I look from the stack of papers and then back up at him. “Don’t you even want to know why you signed your life away to me?” I ask.

He runs his hand down his face but doesn’t answer. His blue eyes have turned black, and his jaw is tight. Now that he’s not suffocating, he’s quite angry that I just forced his hand. What is a life worth to you, sort of thing?

I look up at Bones. “Wouldn’t you want to know why someone wanted you dead?”

“Absolutely,” he answers.

“The only reason you wouldn’t ask questions is if … you already knew.”

Still he says nothing.

“Rossi has called you.” I fish.

He flinches at the name. I smile. Yep. He’s very well aware of why I’m here and what I want.

“Well, too bad for you, I’m not as forgiving as he is.”

He goes to open his mouth, but I remove the knife from my pocket, flip it open, and stand, bringing it down on to the center of his hand, stabbing it to the desk.

He howls like a wolf as the blood instantly pools underneath it.

I toss the papers to the floor to keep them clean. “You made a deal with him.
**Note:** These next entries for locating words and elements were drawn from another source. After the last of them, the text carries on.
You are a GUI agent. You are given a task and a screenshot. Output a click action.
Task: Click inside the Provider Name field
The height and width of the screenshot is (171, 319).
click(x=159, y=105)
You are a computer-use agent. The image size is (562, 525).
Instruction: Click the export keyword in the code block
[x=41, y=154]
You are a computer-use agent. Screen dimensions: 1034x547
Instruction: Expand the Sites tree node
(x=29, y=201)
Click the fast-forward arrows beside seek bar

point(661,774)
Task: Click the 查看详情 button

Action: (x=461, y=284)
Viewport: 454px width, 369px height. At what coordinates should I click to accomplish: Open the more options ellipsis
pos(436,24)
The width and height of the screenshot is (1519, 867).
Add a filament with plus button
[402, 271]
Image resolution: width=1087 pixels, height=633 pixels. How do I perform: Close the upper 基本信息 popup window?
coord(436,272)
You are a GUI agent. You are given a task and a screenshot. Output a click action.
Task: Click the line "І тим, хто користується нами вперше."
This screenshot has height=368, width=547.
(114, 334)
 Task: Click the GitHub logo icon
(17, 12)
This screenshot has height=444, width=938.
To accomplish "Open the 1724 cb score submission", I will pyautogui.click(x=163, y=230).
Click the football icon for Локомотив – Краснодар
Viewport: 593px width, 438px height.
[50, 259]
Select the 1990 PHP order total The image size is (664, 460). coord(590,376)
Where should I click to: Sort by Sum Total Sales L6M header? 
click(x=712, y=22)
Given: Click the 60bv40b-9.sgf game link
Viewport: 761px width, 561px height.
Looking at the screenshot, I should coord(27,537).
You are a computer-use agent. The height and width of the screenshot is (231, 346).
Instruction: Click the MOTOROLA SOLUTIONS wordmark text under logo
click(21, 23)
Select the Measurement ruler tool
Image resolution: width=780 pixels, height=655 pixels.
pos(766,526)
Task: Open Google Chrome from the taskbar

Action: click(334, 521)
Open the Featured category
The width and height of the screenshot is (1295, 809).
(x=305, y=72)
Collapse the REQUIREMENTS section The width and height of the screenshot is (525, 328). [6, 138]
Before or after you made one with me?” I demand.

“Af … ter,” he cries out. His free hand grips the wrist of the hand pinned to his desk. “I didn’t have a choice,” he adds quickly.

“How much?” I demand, holding the pocketknife in place.

He’s out of his seat, bent over the desk. Spit falls out of the corner of his lips and onto the surface. “One … million.”

“That had to have been a hard offer to pass up,” I muse. “That’s six million dollars in your pocket, and you didn’t have to do anything for it.”

“Please … I …”

Removing the knife from my other pocket, I flip it open and stab it through his other hand, pinning it to the desk as well.

He screams so loud, the shrill hurts my ears. “Please …” he pleads, closing his eyes tightly, trying to hide his tears.

I look up at Bones and nod. He places the plastic bag back over his head. This time he pulls out a roll of duct tape from the duffel. He then proceeds to wrap the tape around his neck, securing the bag to his head.

I sit back in my seat and watch the fat bastard lean over his desk, fighting to breathe. To move.

“Listen to me,” I order, but he’s in panic mode, his body thrashing uncontrollably. I shoved the knives so far through his hands and into the desk that he won’t be able to get free unless he wants to rip them in half.

Bones leans over his back and grabs his face on either side, forcing him to look up at me. “Pay attention,” he orders.

“Did you know that it can take thirty seconds or thirty minutes to suffocate?” I ask. “It all depends on how much you fight it.”

He struggles, and his voice muffled. His mouth gaping as the bag sticks to his face while he tries to breathe. It’s wet from saliva and tears.

“Suffocation doesn’t hurt. So I thought I’d add the pain.” I wiggle the knives, and he bangs his hips into the desk, making the wooden legs scrape across the floor and objects fall off the sides to the floor. “And just to make sure you don’t survive; I’m going to cut your head off before we bury you in the desert.”